Within the European Union, the differences between north and south are growing. This is a direct consequence of the EU's plans for expansion. As things stand, Austria and Finland will join the EU next January, and Sweden and Norway are holding referendums this month to decide if they will follow suit. The next countries lined up for admission are the Czech Republic, Hungary, Poland and Slovakia.
Some of these countries might best be defined as central European, but from the perspective of the EU's southern members that is not really the point. For the southerners, the problem with the EU's expansion is that the union could soon have 20 members, of which 15 would be non-Mediterranean.
This, the southerners fear, could have two consequences. First, under the EU's system of qualified majority voting, a "northern bloc" dominated by Germany, the Benelux countries, Britain, the Nordic states and the new central European members could outvote the southern countries on many important issues. The focus of EU attention would center on boosting the economic performance and political stability of former communist countries.
That would mean investing tens of billions of dollars in the former communist east and reducing the amount of money allocated to the south. Greece, Portugal and Spain have received enormous financial benefit from being full EU members, and naturally they want the good life to continue.
The second consequence is that the EU's foreign and security policies may tend to concentrate on areas such as Russia and other former Soviet republics. The southerners fear this may mean the EU will neglect urgent problems in the Mediterranean, Middle East and northern Africa.
Above all, as French President Fran?ois Mitterrand and Spanish Prime Minister Felipe Gonzalez made clear last month, the EU may fail to come up with a solution to the Algerian problem. Between 10,000 and 20,000 people have died in Algeria's civil war since January 1992, and Europe's Mediterranean countries are haunted by the specters of Islamic fundamentalism, mass immigration into southern Europe, and racial and religious unrest.

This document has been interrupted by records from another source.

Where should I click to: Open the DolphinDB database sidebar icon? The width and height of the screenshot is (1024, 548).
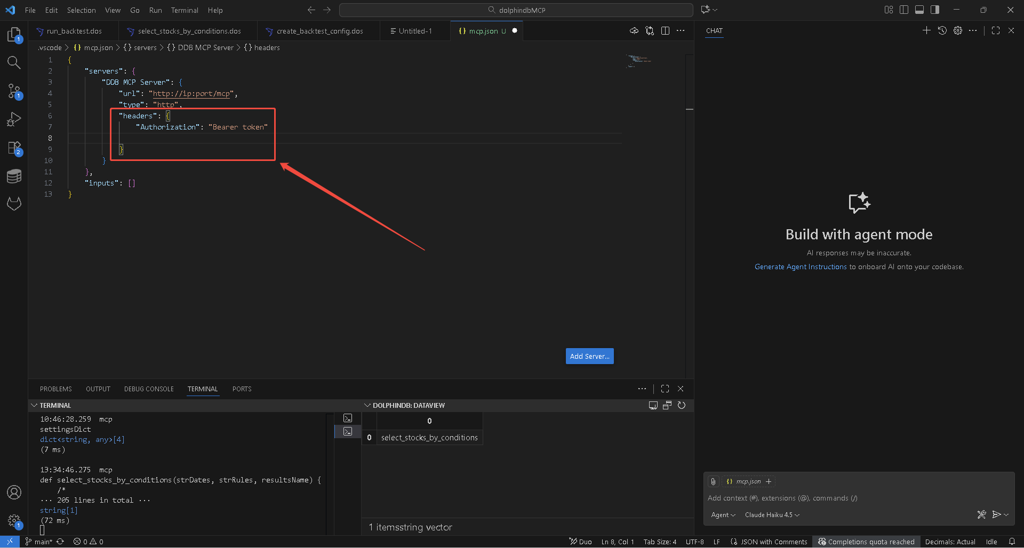click(14, 176)
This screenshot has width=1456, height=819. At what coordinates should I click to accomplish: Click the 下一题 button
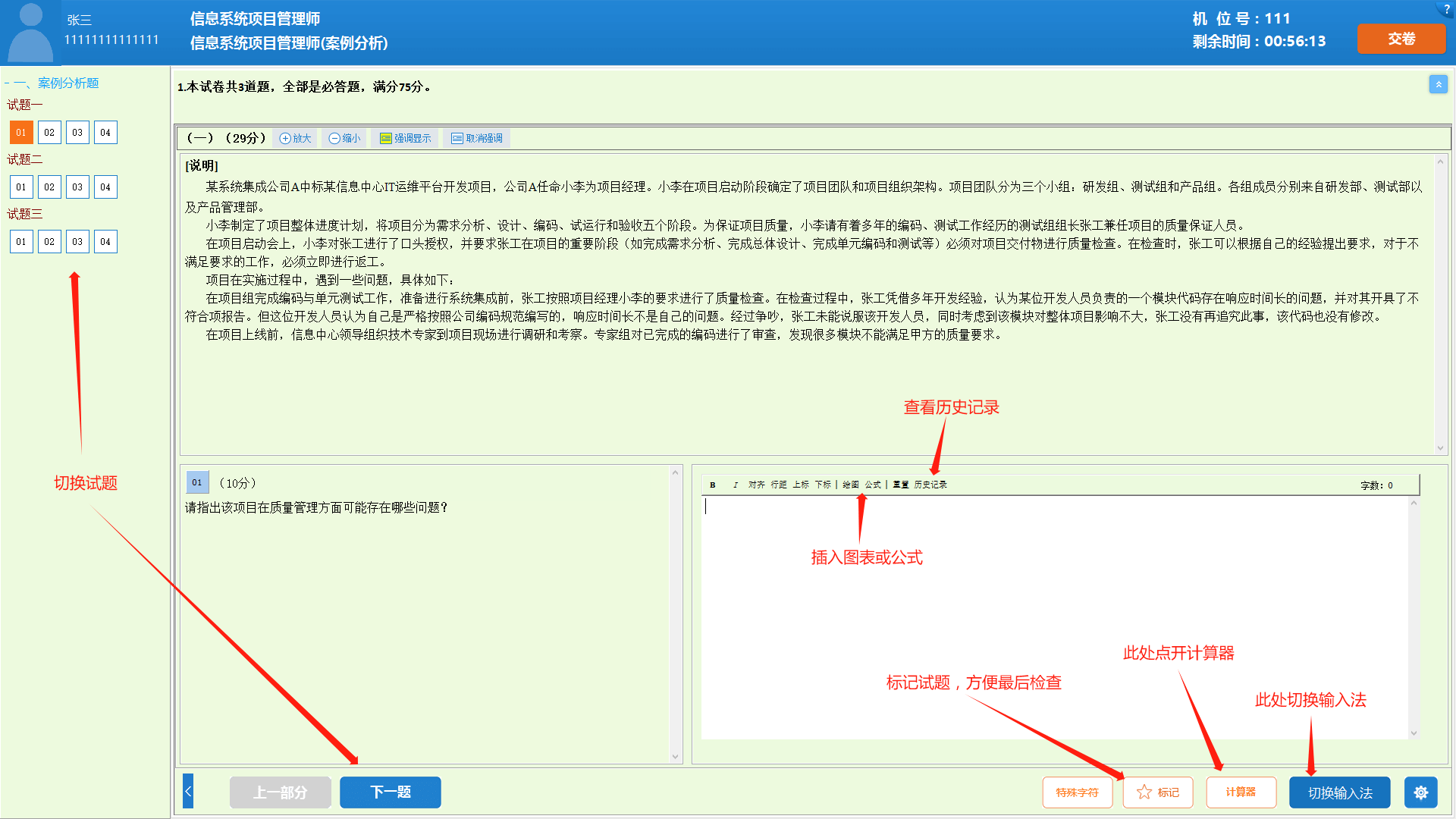390,792
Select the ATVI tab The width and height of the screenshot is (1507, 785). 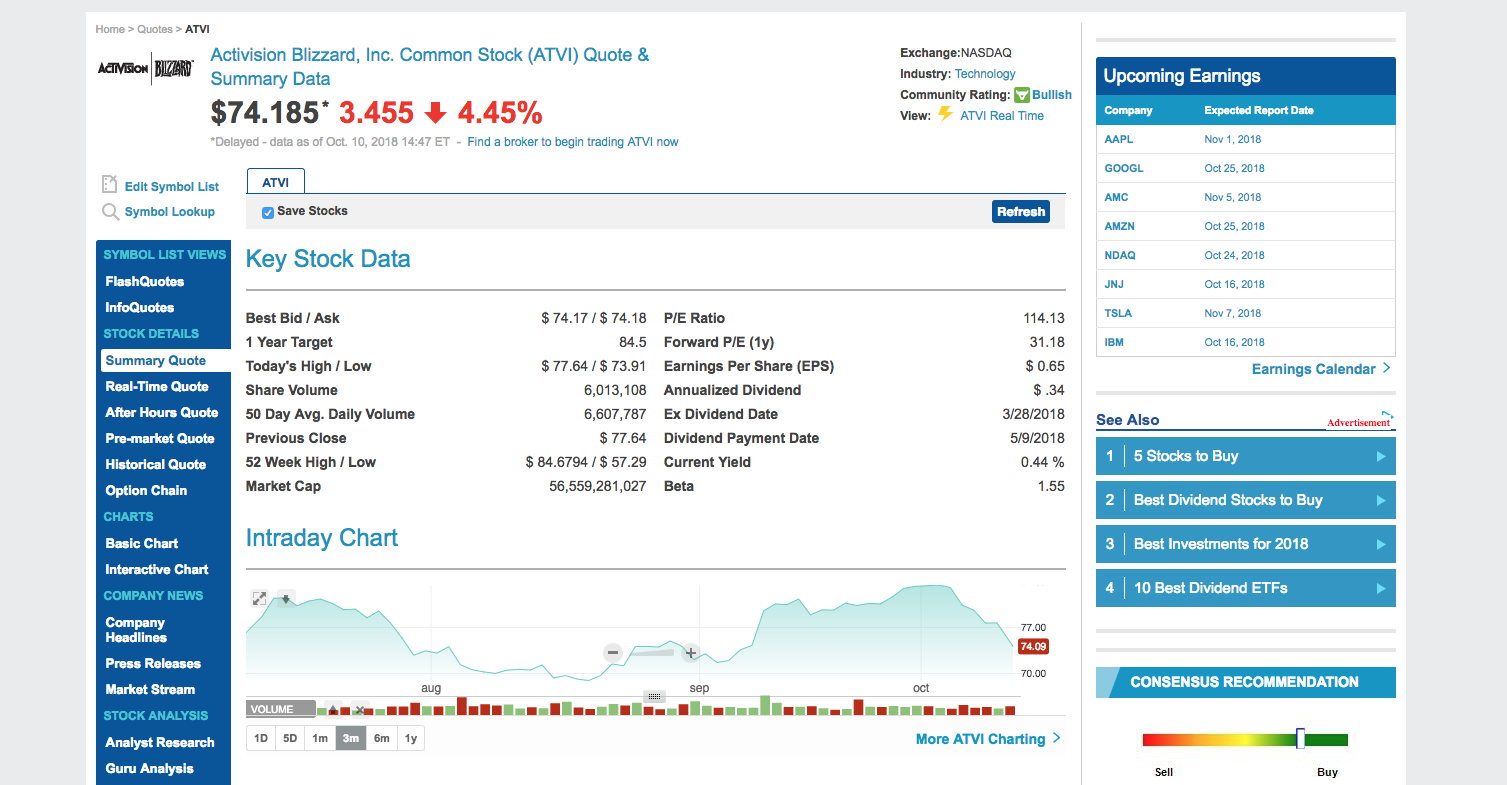[275, 182]
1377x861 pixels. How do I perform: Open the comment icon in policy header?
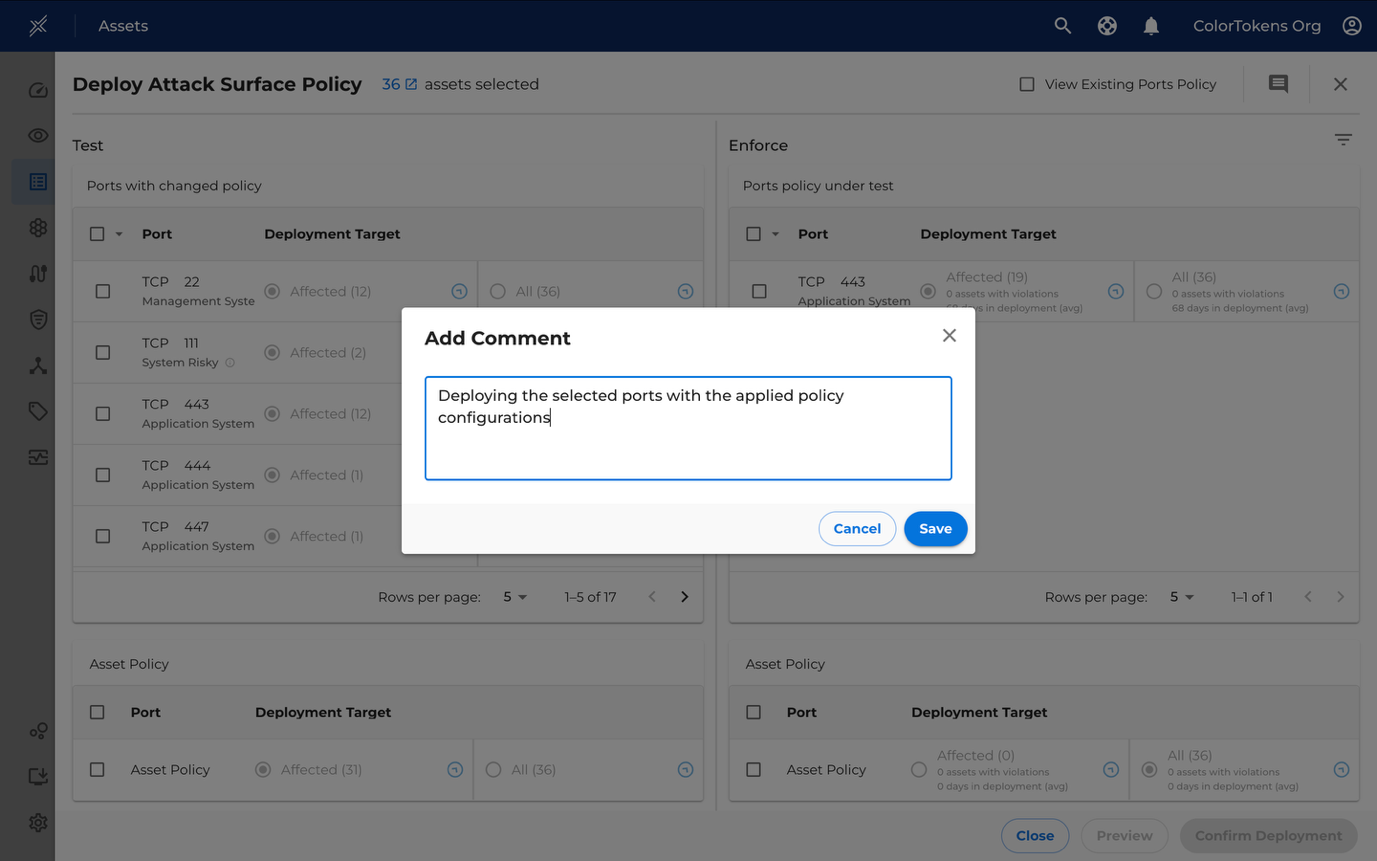coord(1278,84)
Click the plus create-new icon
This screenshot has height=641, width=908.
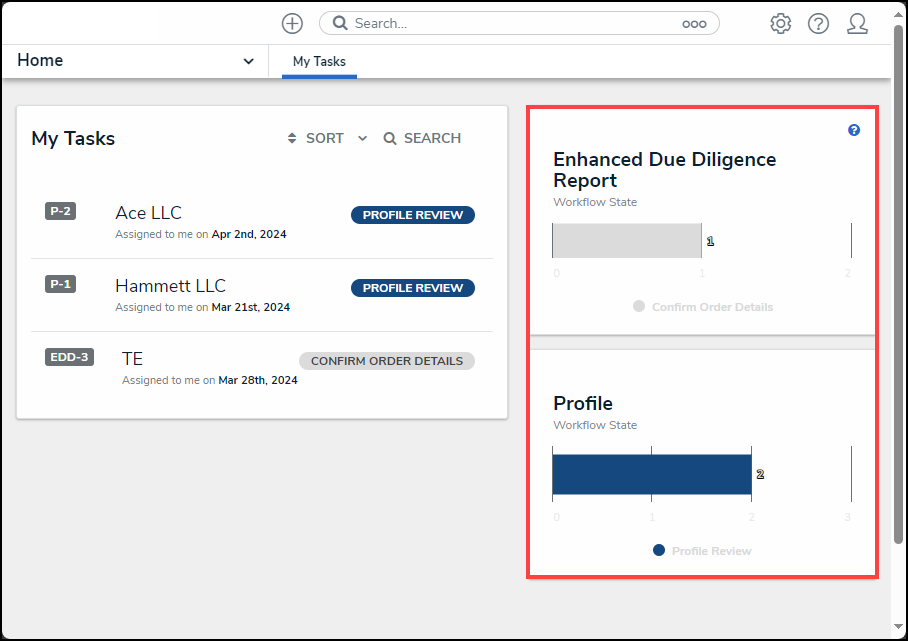tap(292, 24)

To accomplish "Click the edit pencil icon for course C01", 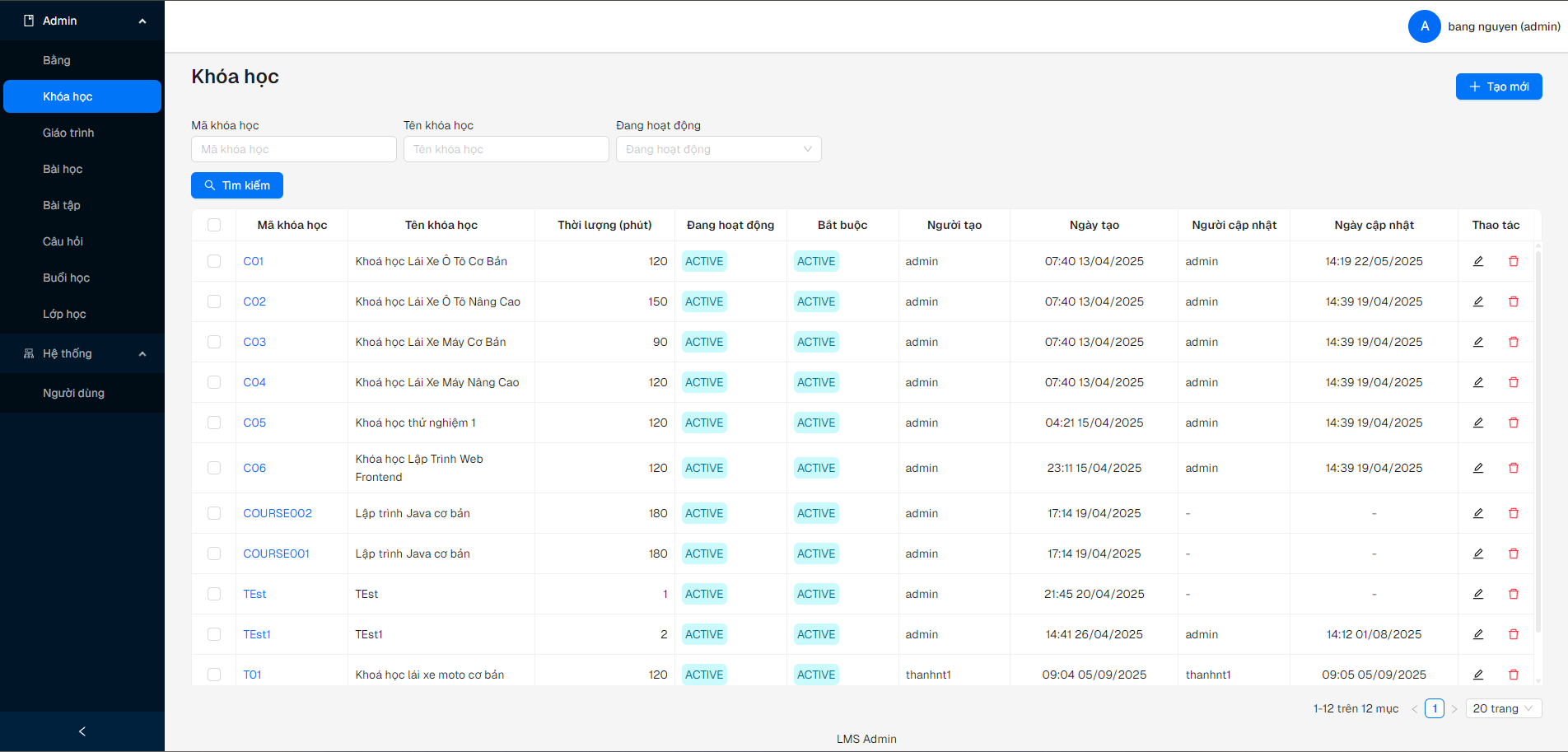I will tap(1478, 261).
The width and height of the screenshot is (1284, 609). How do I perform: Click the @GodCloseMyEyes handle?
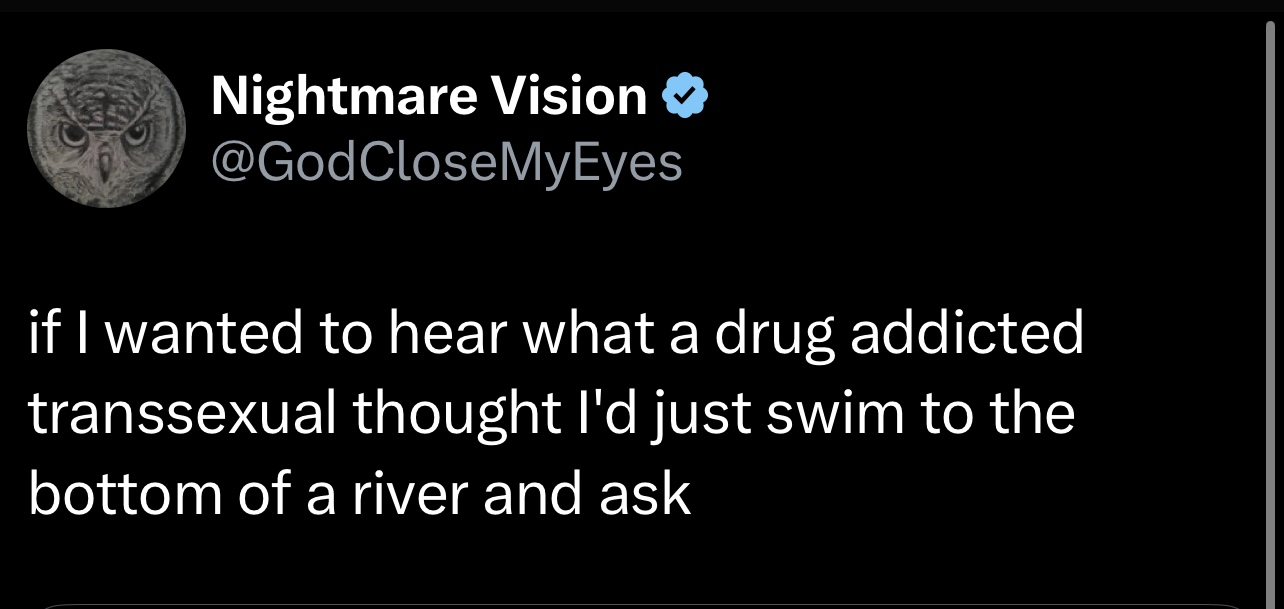[x=447, y=161]

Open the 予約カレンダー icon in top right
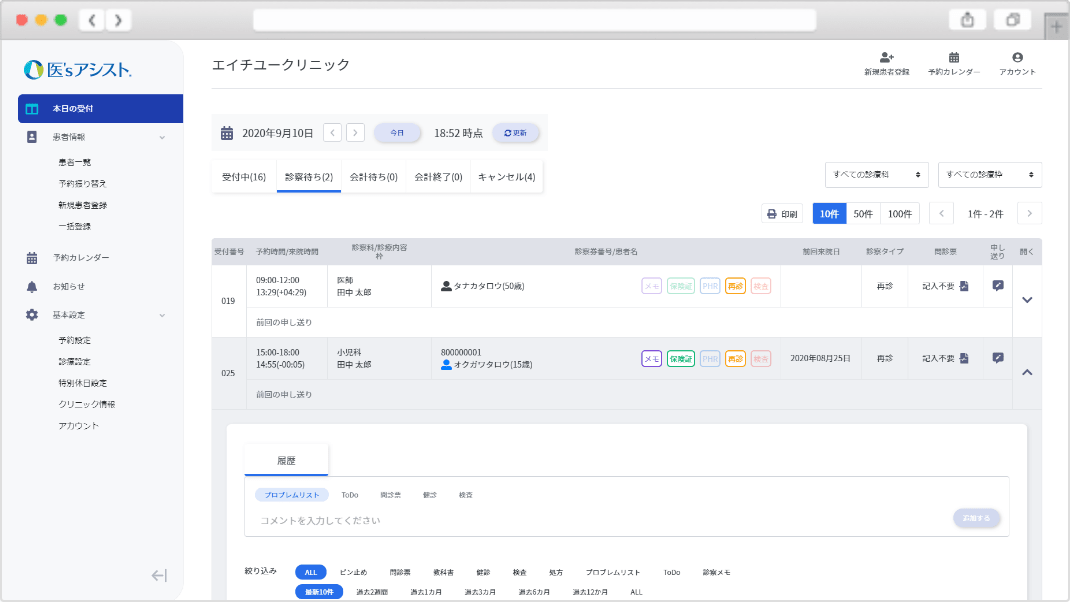953,58
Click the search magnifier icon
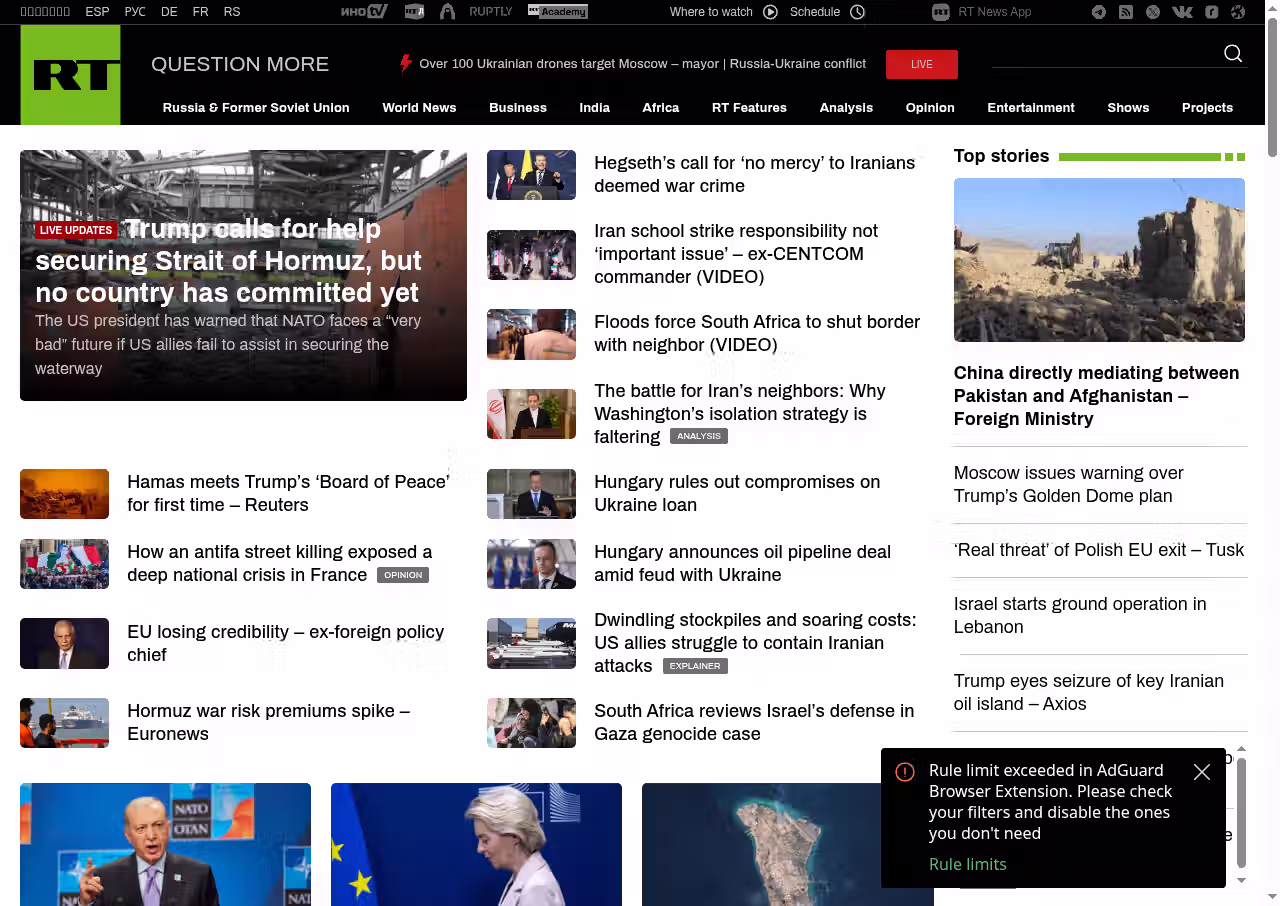Viewport: 1280px width, 906px height. coord(1233,54)
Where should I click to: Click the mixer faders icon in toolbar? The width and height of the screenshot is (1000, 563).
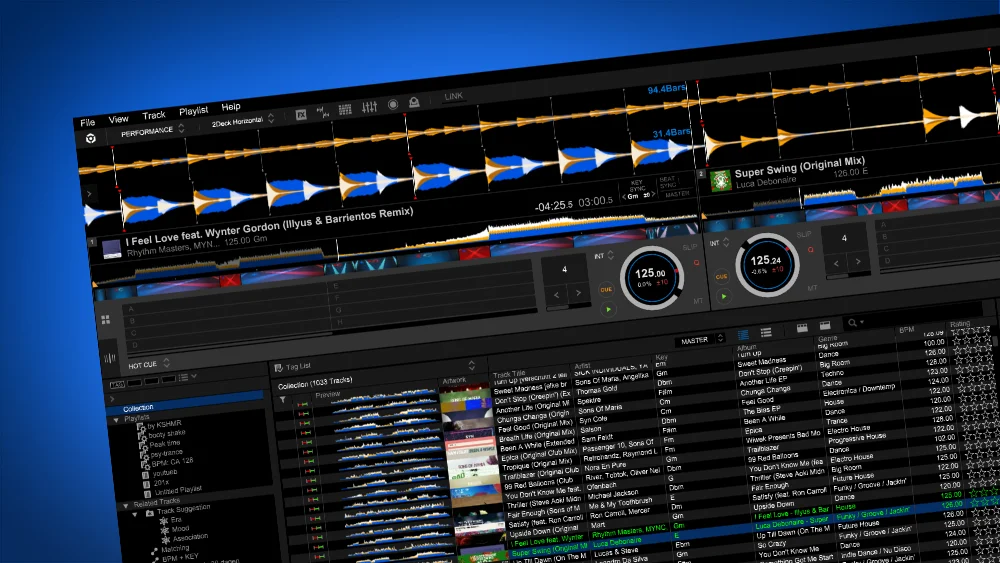point(370,107)
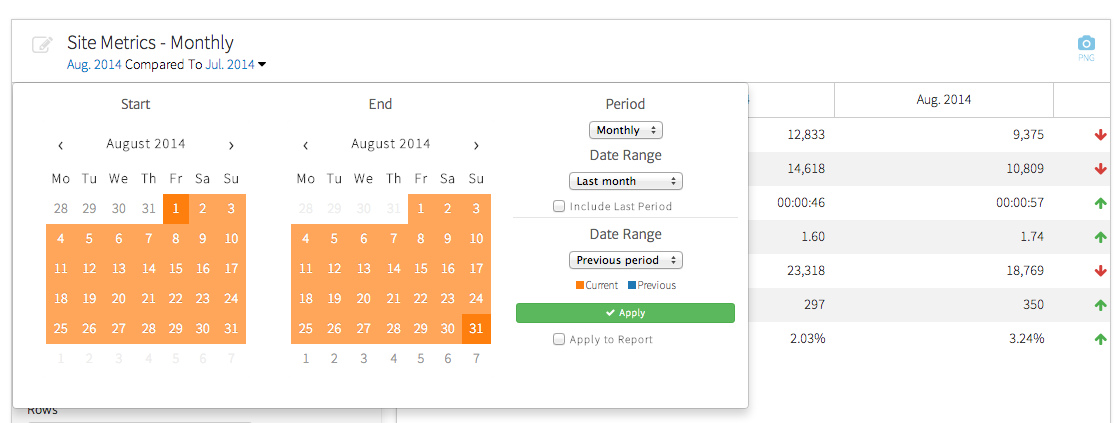Click the orange Current legend swatch
This screenshot has width=1120, height=423.
click(580, 286)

Other "southern" crises are looming, too -- notably northern Africa's population explosion, which is likely to undermine living standards, increase unemployment and create a new generation of student graduates discontented with their own societies and bearing a grudge against Europe. Yet when Spain's senior EU commissioner, Manuel Marin, recently proposed a five-year, $7 billion aid package for northern Africa and the Middle East, he received a relatively cool response from the EU's northern states.
Coping simultaneously with the eastern and southern challenges will not be easy for the EU. If Europe's eastern question looked more important from 1989 to 1991, surely now the southern question is equally urgent. The "tender North" must listen more closely to the "fickle South."